*Task material*:
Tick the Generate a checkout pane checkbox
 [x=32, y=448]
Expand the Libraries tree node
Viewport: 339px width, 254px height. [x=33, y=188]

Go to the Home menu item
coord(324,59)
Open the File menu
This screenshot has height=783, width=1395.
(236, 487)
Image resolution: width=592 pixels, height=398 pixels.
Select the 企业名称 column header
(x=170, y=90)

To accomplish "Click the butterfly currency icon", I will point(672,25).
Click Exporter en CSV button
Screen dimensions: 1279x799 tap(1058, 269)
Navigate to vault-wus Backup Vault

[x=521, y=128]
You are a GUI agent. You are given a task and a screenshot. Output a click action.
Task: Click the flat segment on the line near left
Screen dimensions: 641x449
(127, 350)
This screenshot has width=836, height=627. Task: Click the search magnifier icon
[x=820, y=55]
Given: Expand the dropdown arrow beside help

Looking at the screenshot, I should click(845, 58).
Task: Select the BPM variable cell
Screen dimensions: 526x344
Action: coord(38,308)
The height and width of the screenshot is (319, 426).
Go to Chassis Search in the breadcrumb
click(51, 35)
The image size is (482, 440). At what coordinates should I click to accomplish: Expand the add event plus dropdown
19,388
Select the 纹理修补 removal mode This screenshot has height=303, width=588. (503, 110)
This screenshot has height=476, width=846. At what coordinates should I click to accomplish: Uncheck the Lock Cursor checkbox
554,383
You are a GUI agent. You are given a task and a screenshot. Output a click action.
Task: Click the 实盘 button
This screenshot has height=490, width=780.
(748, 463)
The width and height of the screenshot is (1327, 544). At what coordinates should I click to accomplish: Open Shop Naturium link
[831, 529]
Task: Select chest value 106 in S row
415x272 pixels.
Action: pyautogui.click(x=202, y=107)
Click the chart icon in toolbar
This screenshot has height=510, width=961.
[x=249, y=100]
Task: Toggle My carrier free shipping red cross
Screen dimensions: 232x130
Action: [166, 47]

*Problem to solve*: Convert the entries from the line containing "Image resolution: width=592" through the line containing "Looking at the" into a two-column CSV with the headers input and output, with one row per entry. Put the entry's text in one quoted field and its answer in the other, replacing line breaks with spaces.

*Answer*:
input,output
"Image resolution: width=592 pixels, height=398 pixels. Select the 企业名称 column header","(x=170, y=90)"
"To accomplish ""Click the butterfly currency icon"",","I will point(672,25)."
"Click Exporter en CSV button","Screen dimensions: 1279x799 tap(1058, 269)"
"Navigate to vault-wus Backup Vault","[x=521, y=128]"
"You are a GUI agent. You are given a task and a screenshot. Output a click action. Task: Click the flat segment on the line near left Screen dimensions: 641x449","(127, 350)"
"This screenshot has width=836, height=627. Task: Click the search magnifier icon","[x=820, y=55]"
"Given: Expand the dropdown arrow beside help","Looking at the screenshot, I should click(845, 58)."